A trilogia do café.
Para fechar nossa trilogia do café — depois de passar pela busca por autonomia e pelas tentativas de terceirizar o próprio cuidado —, chegamos ao ponto central dessa dinâmica: o que acontece com a nossa mente quando tentamos encurtar caminhos e cortar etapas do nosso processo.
Buscamos a praticidade a qualquer custo, automatizando escolhas e depois não entendemos o motivo de certas conquistas parecerem meio sem sabor.
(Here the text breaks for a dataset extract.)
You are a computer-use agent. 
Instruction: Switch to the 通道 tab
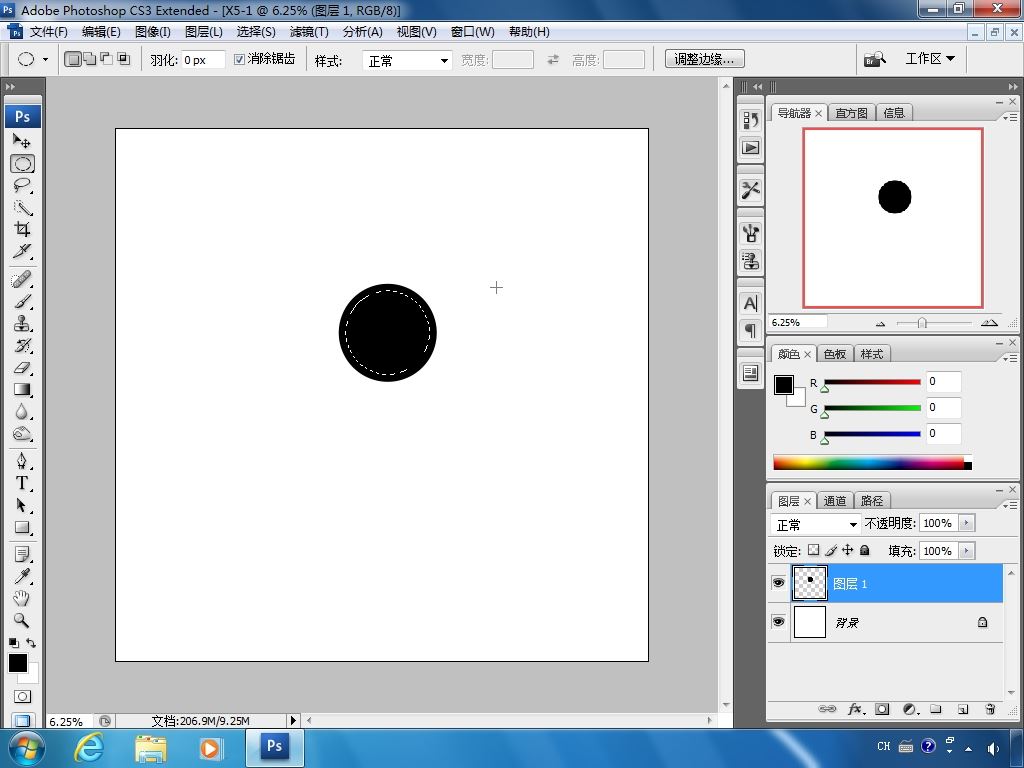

Do ponto de vista comportamental, quase todo hábito ou ritual sustentável precisa de uma engrenagem clara: estímulo, ação e recompensa.
No meu dia, por exemplo, o café não é apenas um líquido quente no copo; é o estímulo de transição que avisa à minha mente que o dia começou. Mas para esse estímulo funcionar de verdade, ele exige a sequência inteira:
- O estímulo: ir até a cozinha e começar o movimento.
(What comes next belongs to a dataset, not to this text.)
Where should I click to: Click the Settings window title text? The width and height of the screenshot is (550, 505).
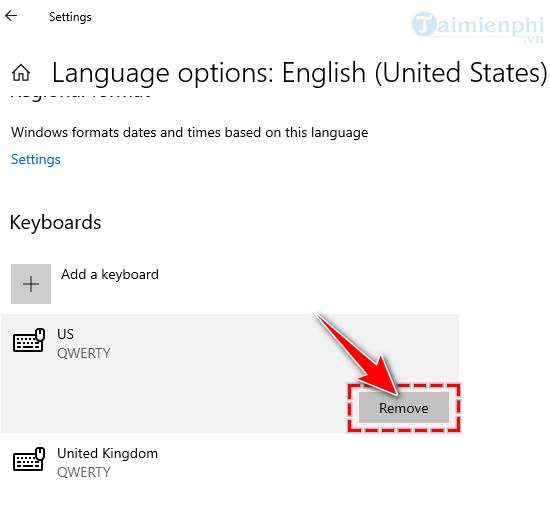pos(70,17)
- A Ação: o trabalho consciente de colocar a água na leiteira, esperar o tempo certo, despejar a água quente na garrafa térmica para não esfriar e coar com calma.
- A recompensa: a primeira xícara quente, no ponto exato que eu gosto.
Se você tenta eliminar a "ação" — que é a presença e o esforço do processo —, a recompensa perde a substância. Vira só uma bebida pronta, entregue sem que você tenha participado da construção.
A Psicologia Comportamental mostra que a satisfação humana não vem da ausência de esforço, mas da percepção de eficácia sobre o que fazemos. Quando você terceiriza o processo inteiro, perde o vínculo com o resultado.
Facilidade não é a mesma coisa que autoafeto. Certas coisas só ganham valor na nossa vida porque exigem o nosso tempo, a nossa atenção e a nossa intenção. 🌷
Referência: DUHIGG, Charles. O Poder do Hábito: Por que fazemos o que fazemos na vida e nos negócios. Rio de Janeiro: Objetiva, 2012. (Baseado nas pesquisas do laboratório de neurociência e comportamento do MIT - Massachusetts Institute of Technology).